• **Given text**
○ ○ ○ ○
Exploration and Production Technologies
Novel Cleanup Agents for Membrane Filters Used to Treat Oilfield Produced Water for Beneficial Purposes

DE-FC26-04NT15543

Project Goal
The goal of this project is to improve the lifetime and operating efficiency of filters used for wastewater treatment (including desalination). The specific objectives are to develop innovative processes and novel cleaning agents for water treatment facilities designed to remove fouling materials and restore microfilter and reverse osmosis (RO) membrane performance.

Performers 
Texas Engineering Experiment Station, GPRI-Department of Petroleum Engineering, Texas A&M University, College Station, TX
Argonne National Laboratory (ANL), Washington, DC

Results 
Oil and suspended solids content were removed effectively with membrane treatment (content was measured using turbidity and oil in water measurements taken periodically). The test results showed that an ultrafiltration membrane provided turbidity removal of over 99% and oil removal of 78% for the produced-water samples. The results indicated that the ultrafiltration membranes would be effective as one of the first steps in purifying the water.

Membrane cleaning of produced water fouled membranes was then performed using test emulsion cleaning solutions. Physical cleaning factors on cleaning were studied for the emulsion solution along with the multiple membranes of the same polyvinyl diflouride material but different nominal separation characteristics or manufacturers.

In the first series of cleaning experiments, the differences between the micelle micro emulsion solutions were tested. Each test was conducted on the same membrane under the identical cleaning parameters of flow rates and time. Experiments were conducted using the best two micelle solutions from the first test series and performing three sets of flow experiments. In the first set, only flow rate of the cleaning solution was changed within the set. In the second set, flow rate and membrane were both changed. In the third set flow rate, cleaning formula, and membrane were changed with all other cleaning parameters kept the same as the first test series. Those experiments tested the effects of shear stress on cleaning solution effectiveness. This series of tests also considered whether the different formulas had different or corresponding effect on cleaning performance and flow rate effect and whether the different membranes showed similar performance trends.
○ ○ ○ ○
• **Stated task 1**
How would you say this sentence from the project summary in Spanish: "Each test was conducted on the same membrane under the identical cleaning parameters of flow rates and time."
• **Stated task 2**
According to the project summary, which factors were changed in the third set of flow experiments? List them all.
• **Stated task 3**
Reproduce the passage of the project summary between "Exploration and Production" and "(RO) membrane performance.", inclusive.
You won't need the data that come next.

• **Stored data**
○ ○ ○ ○
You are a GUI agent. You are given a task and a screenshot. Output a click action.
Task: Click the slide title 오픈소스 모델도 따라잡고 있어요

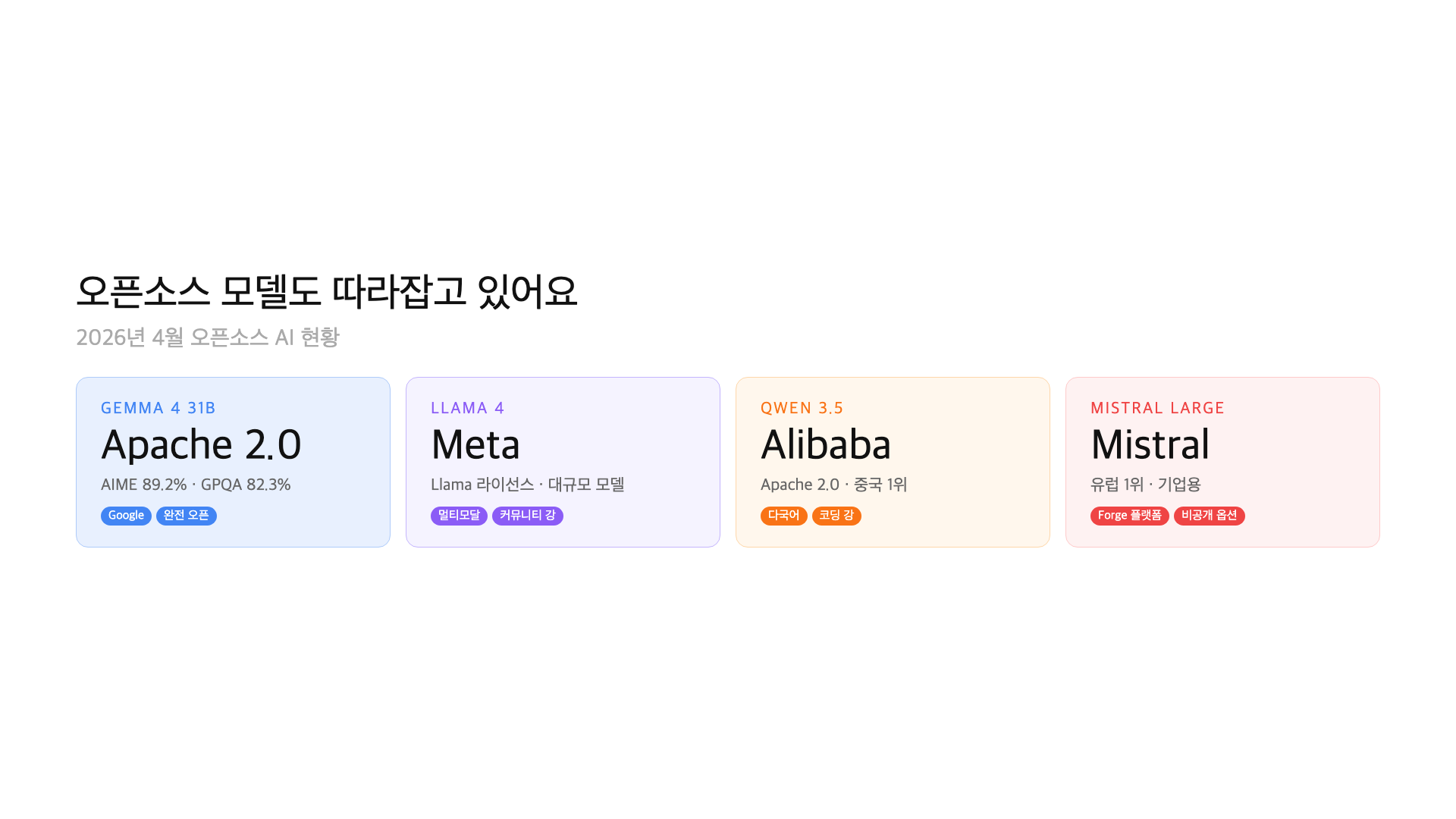click(x=327, y=292)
○ ○ ○ ○
• **Worked answer 1**
Cada prueba se realizó en la misma membrana bajo los mismos parámetros de limpieza de caudales y tiempo.

• **Worked answer 2**
- Flow rate
- Cleaning formula
- Membrane

• **Worked answer 3**
Exploration and Production Technologies
Novel Cleanup Agents for Membrane Filters Used to Treat Oilfield Produced Water for Beneficial Purposes

DE-FC26-04NT15543

Project Goal
The goal of this project is to improve the lifetime and operating efficiency of filters used for wastewater treatment (including desalination). The specific objectives are to develop innovative processes and novel cleaning agents for water treatment facilities designed to remove fouling materials and restore microfilter and reverse osmosis (RO) membrane performance.